Instructions:
• A. List the items the NICU post names as helping the narrator feed Simone.
• B. Answer these questions from the NICU post:
(i) How much milk is Simone eating, and how often?
(ii) On what morning did the narrator first see a pinprick opening at the corner of Simone's eye?
(iii) What kind of ventilator was Simone back on after the oscillator was banished?
• C. Reproduce the part of the NICU post starting with "Back on the" and going on through "in our teeth.".

29 Weeks Old.

In predictably unpredictable NICU fashion, Simone had a difficult day after my last entry. She stopped peeing, her oxygen needs increased, and she had her first bad nurse, a woman who both failed to find me charming and kept slamming the isolette portholes even after I asked her to for the love of god stop DOING that. She pooh-poohed my concerns about Simone’s blood pressure and it wasn’t until my favorite nurse practitioner drove out of her way on her day off to check on us that medications got ordered and the peeing restarted in earnest. That evening Simone turned the mythical corner we had been hearing so much about and THE OSCILLATOR was banished forever. And the next morning they found Bad Nurse’s body face down in a drainage culvert, a note reading NOT WITHOUT MY DOPAMINE crumpled in her mouth.
Back on the conventional ventilator we had two excellent days and then a less-than-good day and then a marginally bad day followed by a greatly improved evening. This is how we move forward here, via a herky-jerky sort of tango, back a little after every stride ahead, an ET tube in place of a rose clutched in our teeth.

But we are moving forward—Simone is now eating two milliliters of my very own milk every two hours, which means I can add “nourishing” to my so-far limited repertoire of mothering tasks (“hovering” and “hand-wringing” making up the bulk of said repertoire). When nurses, machines, and a stunning variety of plastic products are attending to nearly all of your baby’s needs, it is easy to feel superfluous. Feeding her, even if with the help of a hospital-grade pump, a syringe, and an OG tube, seems like a step towards a more normal motherhood, a motherhood as yet in the future, where my milk let-down reflex is no longer triggered by my baby’s oxygen alarm.

But the most exciting development of the past few days started Wednesday morning, when Simone raised her eyebrows and I saw a pinprick opening at the corner of her eye. Her eyelids were starting to unfuse, and that afternoon I was holding her up in her isolette so that the nurse could remove a drooled-upon blanket, when one eye slid open and stared straight at me. I very nearly dropped her in surprise, and by the time Scott heard my cry of “Her EYE opened!” and scrambled to my side, the eye was closed again. And closed it remained, until yesterday evening when Simone lay on her stomach, chomping on a tiny pacifier as I obligingly held it in her mouth. Then, with a great deal of effort and vigorous eyebrow activity, she opened the eye not mashed into the blanket and looked around.
“Hi! Hi sweetie! Hiii!” I burbled into the porthole. Scott and I watched her watch us for a few seconds before her eyelid drooped back down, and then she struggled to raise it again, peering at us in a charmingly unfocused way as she gnawed busily.

And now, some pictures:
Here I am, holding Simone this morning for the first time since her surgery. I can’t tell whether it is the unflattering perspective or just Simone’s diminutive size, but I look like a giant, a delighted giant holding a human baby she found abandoned on the forest floor:
Holding Simone

And here is Simone one hour later, fast asleep with her mouth hanging open, dreaming her girlish dreams of extubation:
Asleep
Please ignore the crazed camera-wielding mother reflected in the isolette.

Records supplied:
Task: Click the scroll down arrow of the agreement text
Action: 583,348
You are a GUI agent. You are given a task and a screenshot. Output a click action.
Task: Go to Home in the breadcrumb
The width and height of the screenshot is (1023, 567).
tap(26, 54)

Responses to the tasks:
• A.
- a hospital-grade pump
- a syringe
- an OG tube

• B.
(i) Two milliliters every two hours.
(ii) Wednesday morning.
(iii) The conventional ventilator.

• C.
Back on the conventional ventilator we had two excellent days and then a less-than-good day and then a marginally bad day followed by a greatly improved evening. This is how we move forward here, via a herky-jerky sort of tango, back a little after every stride ahead, an ET tube in place of a rose clutched in our teeth.